§ Action item:
Retype every entry word for word.

§ Material for the task:

···

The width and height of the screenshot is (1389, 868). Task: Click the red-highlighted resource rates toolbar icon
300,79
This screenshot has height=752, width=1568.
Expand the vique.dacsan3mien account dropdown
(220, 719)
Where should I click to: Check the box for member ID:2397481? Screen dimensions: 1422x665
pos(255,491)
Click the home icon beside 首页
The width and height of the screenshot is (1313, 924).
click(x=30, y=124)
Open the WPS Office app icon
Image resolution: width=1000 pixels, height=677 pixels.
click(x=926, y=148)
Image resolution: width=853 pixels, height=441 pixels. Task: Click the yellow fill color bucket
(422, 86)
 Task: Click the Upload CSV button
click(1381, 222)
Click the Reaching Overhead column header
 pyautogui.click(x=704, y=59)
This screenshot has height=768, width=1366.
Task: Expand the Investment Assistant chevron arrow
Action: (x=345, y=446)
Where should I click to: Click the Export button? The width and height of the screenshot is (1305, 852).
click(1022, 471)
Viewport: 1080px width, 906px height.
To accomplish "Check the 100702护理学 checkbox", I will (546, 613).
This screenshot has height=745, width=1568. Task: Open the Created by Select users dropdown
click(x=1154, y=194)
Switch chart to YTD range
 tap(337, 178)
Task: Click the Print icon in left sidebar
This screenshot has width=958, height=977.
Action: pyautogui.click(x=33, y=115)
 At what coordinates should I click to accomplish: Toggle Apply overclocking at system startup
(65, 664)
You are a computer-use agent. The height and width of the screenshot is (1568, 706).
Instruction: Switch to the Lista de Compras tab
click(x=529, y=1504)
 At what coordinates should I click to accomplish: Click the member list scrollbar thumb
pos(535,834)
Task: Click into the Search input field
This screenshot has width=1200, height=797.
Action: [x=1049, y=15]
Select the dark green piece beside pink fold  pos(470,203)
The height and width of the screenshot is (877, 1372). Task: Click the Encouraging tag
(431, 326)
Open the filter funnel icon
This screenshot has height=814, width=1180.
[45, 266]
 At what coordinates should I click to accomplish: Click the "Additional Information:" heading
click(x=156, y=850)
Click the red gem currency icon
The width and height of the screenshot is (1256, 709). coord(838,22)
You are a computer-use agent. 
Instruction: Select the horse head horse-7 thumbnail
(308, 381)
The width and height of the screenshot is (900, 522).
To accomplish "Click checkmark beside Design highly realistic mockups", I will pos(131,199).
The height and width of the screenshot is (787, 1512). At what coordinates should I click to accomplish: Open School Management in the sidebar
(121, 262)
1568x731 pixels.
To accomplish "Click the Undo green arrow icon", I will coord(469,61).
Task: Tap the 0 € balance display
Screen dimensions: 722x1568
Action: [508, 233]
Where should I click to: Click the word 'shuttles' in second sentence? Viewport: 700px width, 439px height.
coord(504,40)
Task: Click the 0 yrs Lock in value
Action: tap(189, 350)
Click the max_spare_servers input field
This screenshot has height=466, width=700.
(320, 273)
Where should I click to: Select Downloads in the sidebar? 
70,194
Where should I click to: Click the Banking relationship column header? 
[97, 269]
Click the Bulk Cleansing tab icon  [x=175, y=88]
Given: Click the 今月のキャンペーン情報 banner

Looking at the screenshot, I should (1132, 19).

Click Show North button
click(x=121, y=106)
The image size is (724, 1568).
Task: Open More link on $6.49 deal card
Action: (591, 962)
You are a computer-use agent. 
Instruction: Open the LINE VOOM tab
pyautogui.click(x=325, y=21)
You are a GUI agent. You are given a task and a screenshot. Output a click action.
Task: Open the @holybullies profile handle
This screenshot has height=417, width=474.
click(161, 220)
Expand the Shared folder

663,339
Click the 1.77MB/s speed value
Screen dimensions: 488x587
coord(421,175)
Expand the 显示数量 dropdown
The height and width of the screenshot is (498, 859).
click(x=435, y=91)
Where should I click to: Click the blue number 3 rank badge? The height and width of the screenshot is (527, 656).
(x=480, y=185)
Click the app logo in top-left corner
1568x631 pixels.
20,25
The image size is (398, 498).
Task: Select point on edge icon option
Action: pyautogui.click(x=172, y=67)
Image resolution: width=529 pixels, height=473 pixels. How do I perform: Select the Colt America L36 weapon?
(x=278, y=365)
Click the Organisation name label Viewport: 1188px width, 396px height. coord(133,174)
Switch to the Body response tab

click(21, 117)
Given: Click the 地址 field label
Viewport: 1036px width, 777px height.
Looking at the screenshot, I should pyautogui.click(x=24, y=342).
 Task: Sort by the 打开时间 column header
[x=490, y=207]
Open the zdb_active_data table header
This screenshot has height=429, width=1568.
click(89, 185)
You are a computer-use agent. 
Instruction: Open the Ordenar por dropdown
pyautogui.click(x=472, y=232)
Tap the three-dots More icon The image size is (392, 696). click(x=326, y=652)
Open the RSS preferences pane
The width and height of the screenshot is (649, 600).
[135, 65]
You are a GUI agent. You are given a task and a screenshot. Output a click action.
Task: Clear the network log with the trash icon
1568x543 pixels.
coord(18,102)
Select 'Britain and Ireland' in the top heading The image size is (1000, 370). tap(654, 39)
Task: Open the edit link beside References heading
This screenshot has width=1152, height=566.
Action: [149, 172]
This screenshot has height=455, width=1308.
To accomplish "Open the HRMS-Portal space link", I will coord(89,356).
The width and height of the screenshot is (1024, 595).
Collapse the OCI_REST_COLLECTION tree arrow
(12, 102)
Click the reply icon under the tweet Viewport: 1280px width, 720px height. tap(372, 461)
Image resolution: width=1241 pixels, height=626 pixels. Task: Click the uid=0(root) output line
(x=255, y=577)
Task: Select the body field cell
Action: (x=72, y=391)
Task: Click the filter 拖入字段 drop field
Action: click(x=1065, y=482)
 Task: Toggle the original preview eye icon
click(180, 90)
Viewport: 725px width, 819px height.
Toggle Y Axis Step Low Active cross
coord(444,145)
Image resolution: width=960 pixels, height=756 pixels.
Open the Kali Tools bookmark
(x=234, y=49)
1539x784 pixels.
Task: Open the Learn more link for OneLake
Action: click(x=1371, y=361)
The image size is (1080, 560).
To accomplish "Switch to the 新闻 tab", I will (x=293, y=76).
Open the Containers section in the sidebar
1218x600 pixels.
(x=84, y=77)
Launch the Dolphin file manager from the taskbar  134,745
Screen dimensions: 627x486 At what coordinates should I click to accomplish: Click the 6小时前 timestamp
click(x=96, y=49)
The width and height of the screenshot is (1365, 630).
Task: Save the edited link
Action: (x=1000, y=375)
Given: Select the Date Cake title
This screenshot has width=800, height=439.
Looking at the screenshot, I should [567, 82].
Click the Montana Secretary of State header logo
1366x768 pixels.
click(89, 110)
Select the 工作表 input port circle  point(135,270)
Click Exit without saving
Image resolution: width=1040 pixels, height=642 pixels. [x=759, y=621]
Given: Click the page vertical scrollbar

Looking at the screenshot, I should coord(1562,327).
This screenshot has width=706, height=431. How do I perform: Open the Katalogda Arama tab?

···

§ Output of the task:
The width and height of the screenshot is (1389, 868). Task: Click the red-highlighted resource rates toolbar icon
300,79
This screenshot has height=752, width=1568.
Expand the vique.dacsan3mien account dropdown
(220, 719)
Where should I click to: Check the box for member ID:2397481? Screen dimensions: 1422x665
pos(255,491)
Click the home icon beside 首页
The width and height of the screenshot is (1313, 924).
click(x=30, y=124)
Open the WPS Office app icon
Image resolution: width=1000 pixels, height=677 pixels.
click(x=926, y=148)
Image resolution: width=853 pixels, height=441 pixels. Task: Click the yellow fill color bucket
(422, 86)
 Task: Click the Upload CSV button
click(1381, 222)
Click the Reaching Overhead column header
 pyautogui.click(x=704, y=59)
This screenshot has height=768, width=1366.
Task: Expand the Investment Assistant chevron arrow
Action: (x=345, y=446)
Where should I click to: Click the Export button? The width and height of the screenshot is (1305, 852).
click(1022, 471)
Viewport: 1080px width, 906px height.
To accomplish "Check the 100702护理学 checkbox", I will (546, 613).
This screenshot has height=745, width=1568. Task: Open the Created by Select users dropdown
click(x=1154, y=194)
Switch chart to YTD range
 tap(337, 178)
Task: Click the Print icon in left sidebar
This screenshot has width=958, height=977.
Action: pyautogui.click(x=33, y=115)
 At what coordinates should I click to accomplish: Toggle Apply overclocking at system startup
(65, 664)
You are a computer-use agent. The height and width of the screenshot is (1568, 706).
Instruction: Switch to the Lista de Compras tab
click(x=529, y=1504)
 At what coordinates should I click to accomplish: Click the member list scrollbar thumb
pos(535,834)
Task: Click into the Search input field
This screenshot has width=1200, height=797.
Action: [x=1049, y=15]
Select the dark green piece beside pink fold  pos(470,203)
The height and width of the screenshot is (877, 1372). Task: Click the Encouraging tag
(431, 326)
Open the filter funnel icon
This screenshot has height=814, width=1180.
[45, 266]
 At what coordinates should I click to accomplish: Click the "Additional Information:" heading
click(x=156, y=850)
Click the red gem currency icon
The width and height of the screenshot is (1256, 709). coord(838,22)
You are a computer-use agent. 
Instruction: Select the horse head horse-7 thumbnail
(308, 381)
The width and height of the screenshot is (900, 522).
To accomplish "Click checkmark beside Design highly realistic mockups", I will pos(131,199).
The height and width of the screenshot is (787, 1512). At what coordinates should I click to accomplish: Open School Management in the sidebar
(121, 262)
1568x731 pixels.
To accomplish "Click the Undo green arrow icon", I will coord(469,61).
Task: Tap the 0 € balance display
Screen dimensions: 722x1568
Action: [508, 233]
Where should I click to: Click the word 'shuttles' in second sentence? Viewport: 700px width, 439px height.
coord(504,40)
Task: Click the 0 yrs Lock in value
Action: tap(189, 350)
Click the max_spare_servers input field
This screenshot has height=466, width=700.
(320, 273)
Where should I click to: Select Downloads in the sidebar? 
70,194
Where should I click to: Click the Banking relationship column header? 
[97, 269]
Click the Bulk Cleansing tab icon  [x=175, y=88]
Given: Click the 今月のキャンペーン情報 banner

Looking at the screenshot, I should (1132, 19).

Click Show North button
click(x=121, y=106)
The image size is (724, 1568).
Task: Open More link on $6.49 deal card
Action: (591, 962)
You are a computer-use agent. 
Instruction: Open the LINE VOOM tab
pyautogui.click(x=325, y=21)
You are a GUI agent. You are given a task and a screenshot. Output a click action.
Task: Open the @holybullies profile handle
This screenshot has height=417, width=474.
click(161, 220)
Expand the Shared folder

663,339
Click the 1.77MB/s speed value
Screen dimensions: 488x587
coord(421,175)
Expand the 显示数量 dropdown
The height and width of the screenshot is (498, 859).
click(x=435, y=91)
Where should I click to: Click the blue number 3 rank badge? The height and width of the screenshot is (527, 656).
(x=480, y=185)
Click the app logo in top-left corner
1568x631 pixels.
20,25
The image size is (398, 498).
Task: Select point on edge icon option
Action: pyautogui.click(x=172, y=67)
Image resolution: width=529 pixels, height=473 pixels. How do I perform: Select the Colt America L36 weapon?
(x=278, y=365)
Click the Organisation name label Viewport: 1188px width, 396px height. coord(133,174)
Switch to the Body response tab

click(21, 117)
Given: Click the 地址 field label
Viewport: 1036px width, 777px height.
Looking at the screenshot, I should pyautogui.click(x=24, y=342).
 Task: Sort by the 打开时间 column header
[x=490, y=207]
Open the zdb_active_data table header
This screenshot has height=429, width=1568.
click(89, 185)
You are a computer-use agent. 
Instruction: Open the Ordenar por dropdown
pyautogui.click(x=472, y=232)
Tap the three-dots More icon The image size is (392, 696). click(x=326, y=652)
Open the RSS preferences pane
The width and height of the screenshot is (649, 600).
[135, 65]
You are a GUI agent. You are given a task and a screenshot. Output a click action.
Task: Clear the network log with the trash icon
1568x543 pixels.
coord(18,102)
Select 'Britain and Ireland' in the top heading The image size is (1000, 370). tap(654, 39)
Task: Open the edit link beside References heading
This screenshot has width=1152, height=566.
Action: [149, 172]
This screenshot has height=455, width=1308.
To accomplish "Open the HRMS-Portal space link", I will coord(89,356).
The width and height of the screenshot is (1024, 595).
Collapse the OCI_REST_COLLECTION tree arrow
(12, 102)
Click the reply icon under the tweet Viewport: 1280px width, 720px height. tap(372, 461)
Image resolution: width=1241 pixels, height=626 pixels. Task: Click the uid=0(root) output line
(x=255, y=577)
Task: Select the body field cell
Action: (x=72, y=391)
Task: Click the filter 拖入字段 drop field
Action: click(x=1065, y=482)
 Task: Toggle the original preview eye icon
click(180, 90)
Viewport: 725px width, 819px height.
Toggle Y Axis Step Low Active cross
coord(444,145)
Image resolution: width=960 pixels, height=756 pixels.
Open the Kali Tools bookmark
(x=234, y=49)
1539x784 pixels.
Task: Open the Learn more link for OneLake
Action: click(x=1371, y=361)
The image size is (1080, 560).
To accomplish "Switch to the 新闻 tab", I will (x=293, y=76).
Open the Containers section in the sidebar
1218x600 pixels.
(x=84, y=77)
Launch the Dolphin file manager from the taskbar  134,745
Screen dimensions: 627x486 At what coordinates should I click to accomplish: Click the 6小时前 timestamp
click(x=96, y=49)
The width and height of the screenshot is (1365, 630).
Task: Save the edited link
Action: (x=1000, y=375)
Given: Select the Date Cake title
This screenshot has width=800, height=439.
Looking at the screenshot, I should [567, 82].
Click the Montana Secretary of State header logo
1366x768 pixels.
click(89, 110)
Select the 工作表 input port circle  point(135,270)
Click Exit without saving
Image resolution: width=1040 pixels, height=642 pixels. [x=759, y=621]
Given: Click the page vertical scrollbar

Looking at the screenshot, I should coord(1562,327).
This screenshot has width=706, height=431. How do I perform: Open the Katalogda Arama tab?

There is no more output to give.